Federico Fubini – Corriere della sera
27 settembre ’18
La Lega accetta (per ora) il modo nel quale
M5S dipinge la realtà e ne emerge una rottura con anni di graduale controllo
dei conti pubblici. Il governo con il secondo più alto debito d’Europa, quello
che paga già gli interessi più alti dopo la Grecia, sta decidendo di aumentare
decisamente il proprio il deficit nel 2019 per distribuire sussidi. Forse alla
lunga era inevitabile.
Questa
rivolta si consuma in un Paese nel quale al 10% delle famiglie che guadagnano
meno è riservato l’1,8% della torta dei redditi; in altri termini, i meno
abbienti in Italia oggi controllano una fetta di entrate pari a metà circa — in
proporzione — di quanto accada in Francia, Germania, Svezia, Slovacchia o
Ungheria. Forse era inevitabile, anche perché i leader di M5S vedono davanti a
sé solo il fantasma della sconfitta alle europee e della fine delle loro
carriere. La domanda è se questa scommessa fondata su deficit e sussidi possa
riuscire. I molti creditori del governo italiano, chiaramente, pensano di no.
Ieri quando si è diffusa la voce di un accordo per appesantire ancora di più i
conti pubblici, il mercato ha subito reagito: in venti minuti il prezzo dei
titoli di Stato è crollato e i rendimenti sono saliti in verticale; stamani
probabilmente la scivolata proseguirà e sarà interessante vedere se la Lega, in
mezzo agli scossoni del mercato, terrà duro nel sostenere le proposte in
deficit dei loro partner a 5 Stelle. C’è poi un altro protagonista che non vede
affatto nel deficit e nei sussidi la via di fuga dell’Italia dai suoi problemi.

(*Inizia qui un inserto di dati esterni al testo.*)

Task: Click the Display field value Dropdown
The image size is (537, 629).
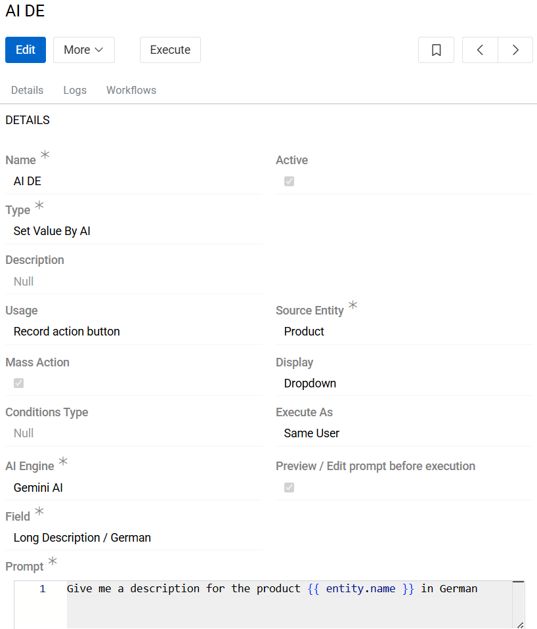Action: [310, 383]
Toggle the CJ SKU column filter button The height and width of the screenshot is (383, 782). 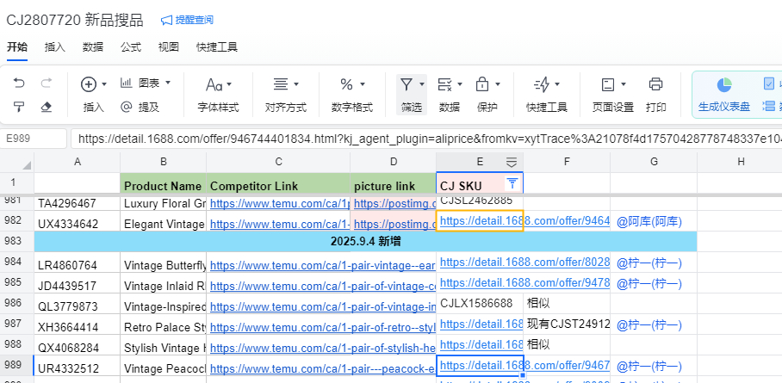point(512,183)
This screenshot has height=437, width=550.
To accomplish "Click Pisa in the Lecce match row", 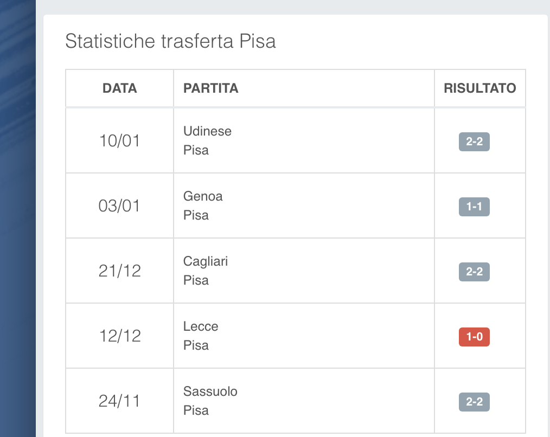I will click(196, 345).
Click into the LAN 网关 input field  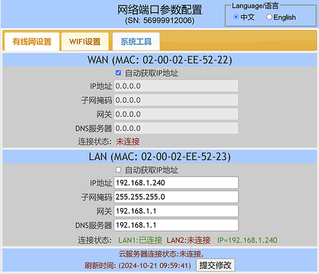(x=176, y=211)
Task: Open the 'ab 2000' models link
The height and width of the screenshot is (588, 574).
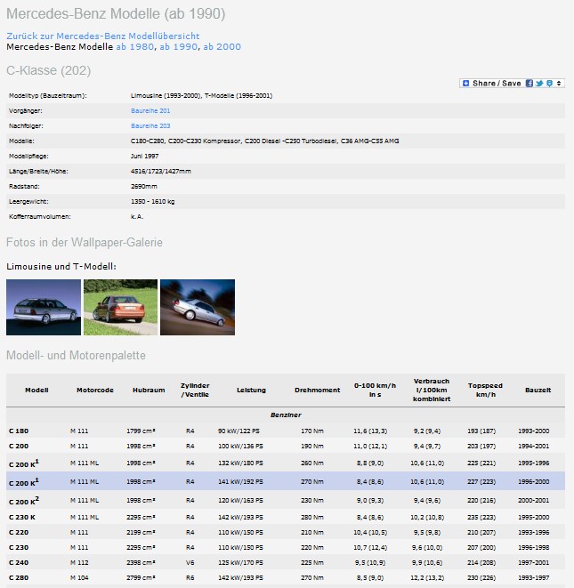Action: coord(222,46)
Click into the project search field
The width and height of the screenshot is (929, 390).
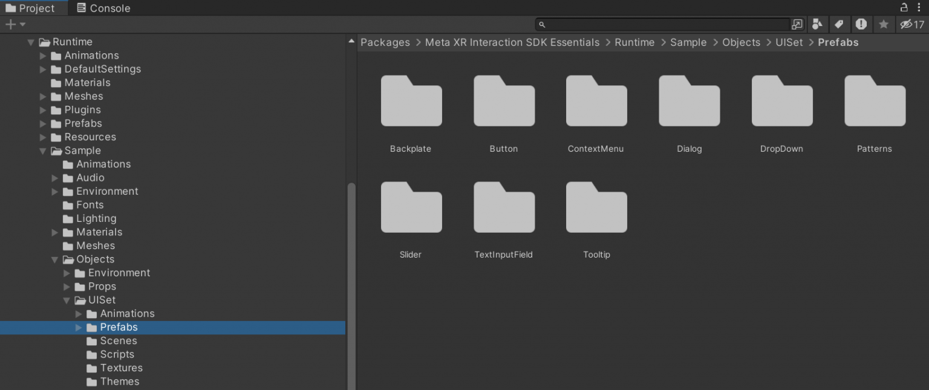point(665,24)
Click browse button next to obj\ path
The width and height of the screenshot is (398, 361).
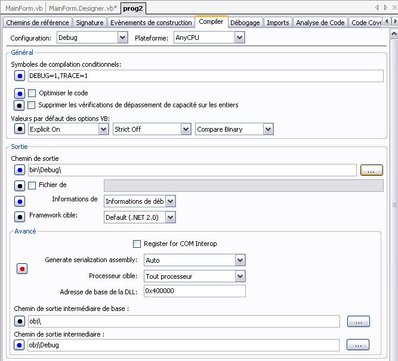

La Commissione Ue sarebbe disposta a discutere su
un deficit poco sotto al 2% del Pil, che promette un calo visibile del debito
nel 2019. Ma con un’accumulazione sempre maggiore di disavanzo di dimensioni
maggiori, concluderebbe di avere davanti a sé una strada quasi inevitabile:
respingere la legge di bilancio. Le regole in vigore dal 2012 permettono
all’esecutivo di Bruxelles di scrivere subito a un governo e dargli due
settimane per ridisegnare la manovra finanziaria, se questa devia in modo
flagrante dalle regole europee. Con un obiettivo di deficit in aumento al 2,4%
, sarebbe difficile evitare questo scenario sull’Italia. In ottobre dovranno
pronunciarsi anche le due maggiori agenzie di rating, prima S&P e poi
Moody’s. Oltre al deficit, non dà scampo il modo in cui si è scritto il
bilancio insultando e minacciando gli esperti del ministero dell’Economia. Ciò
rende nuovi declassamenti del debito italiano praticamente certi mentre la soglia
«junk» («spazzatura») è già vicinissima. L’Italia, a occhi chiusi, rischia di
tornare nelle sabbie mobili che conosce anche troppo bene.